Der Kryptomarkt erlebt ein massives Beben. Bitcoin durchbrach die psychologisch wichtige Marke von 60.000 US-Dollar nach unten. Gehebelte Trader wurden eiskalt erwischt. Fast eine Milliarde US-Dollar an Positionen lösten sich in Luft auf.

Aktuell notiert die größte Kryptowährung bei rund 59.500 US-Dollar. Gestern markierte der Kurs ein neues Jahrestief knapp unterhalb dieser Schwelle. Der Ausverkauf trieb den Angst-Index des Marktes auf den extremen Wert von 12.

Zinsangst treibt ETF-Abflüsse

Der Verkaufsdruck kommt direkt aus dem institutionellen Sektor. Allein am 24. Juni flossen 469 Millionen US-Dollar aus den Bitcoin-Spot-ETFs ab. Die Bank of America rechnet nun mit drei weiteren Zinserhöhungen der US-Notenbank bis Jahresende.
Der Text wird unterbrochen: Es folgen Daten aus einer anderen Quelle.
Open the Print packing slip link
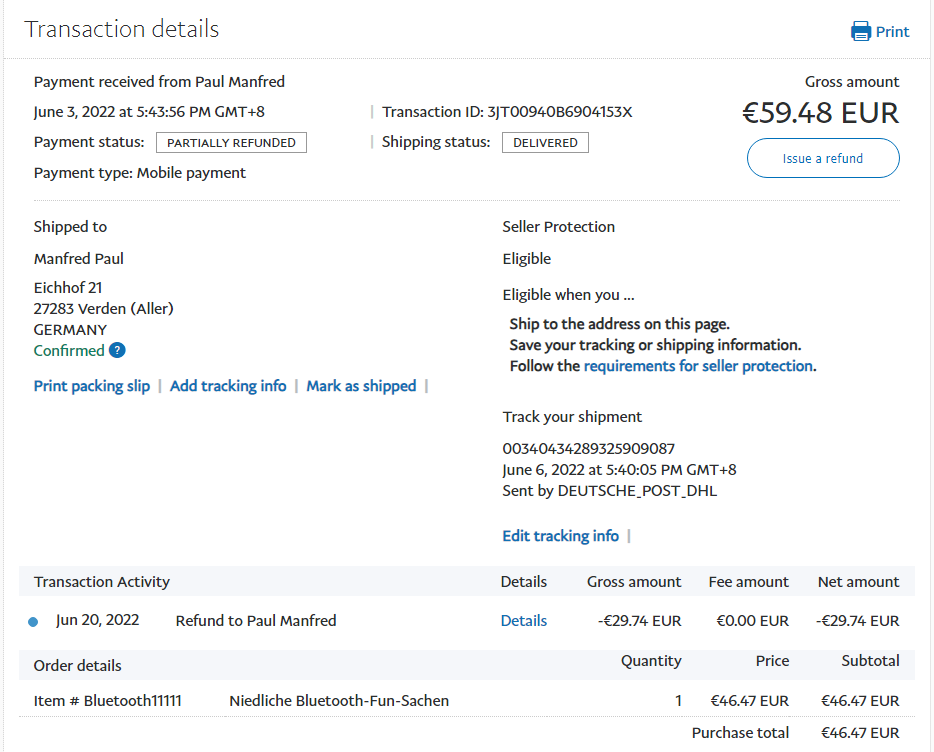 [x=92, y=386]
Das würde den Leitzins auf bis zu 4,50 Prozent treiben. Hartnäckige Inflationsdaten machen riskante Anlageklassen derzeit unattraktiv. Die Folge: Investoren schichten ihr Kapital lieber in den boomenden KI-Sektor um. Starke Quartalszahlen von Halbleiterkonzernen wie Micron beschleunigen diese Rotation.

Wale kaufen den Dip

Abseits der Panik zeigt sich ein anderes Bild. Langfristige Halter sammeln weiter fleißig Coins ein. Große Wal-Adressen absorbieren das Angebot auf einem Niveau wie zuletzt im Jahr 2022. Die Zahl der aktiven Netzwerkknoten bleibt mit über 18.000 hoch.

Bei den Krypto-Unternehmen hinterlässt der Crash tiefe Spuren. Die Aktie von MicroStrategy brach um zehn Prozent ein. Das Papier markierte damit ein frisches Zweijahrestief. Das Unternehmen kauft laut Berichten dennoch weiter Bitcoin zu.
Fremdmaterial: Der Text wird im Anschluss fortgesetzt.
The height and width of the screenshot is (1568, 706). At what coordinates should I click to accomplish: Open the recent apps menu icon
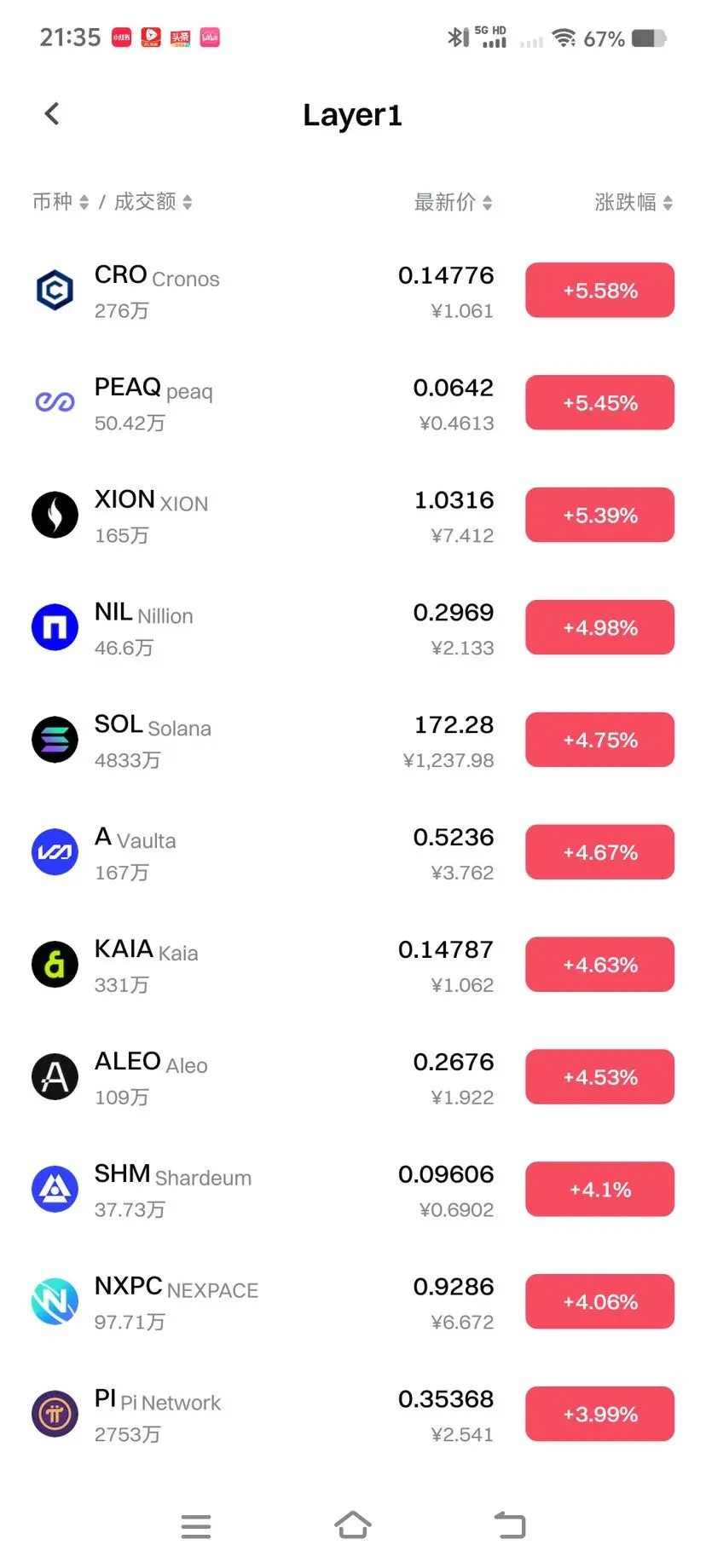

Heute steht der nächste Härtetest an. Die US-Regierung veröffentlicht am Nachmittag den wichtigen PCE-Preisindex. Fällt die Inflation höher aus als erwartet, droht ein Bruch der Unterstützung bei 59.000 US-Dollar. Dann könnte sich die Talfahrt weiter beschleunigen.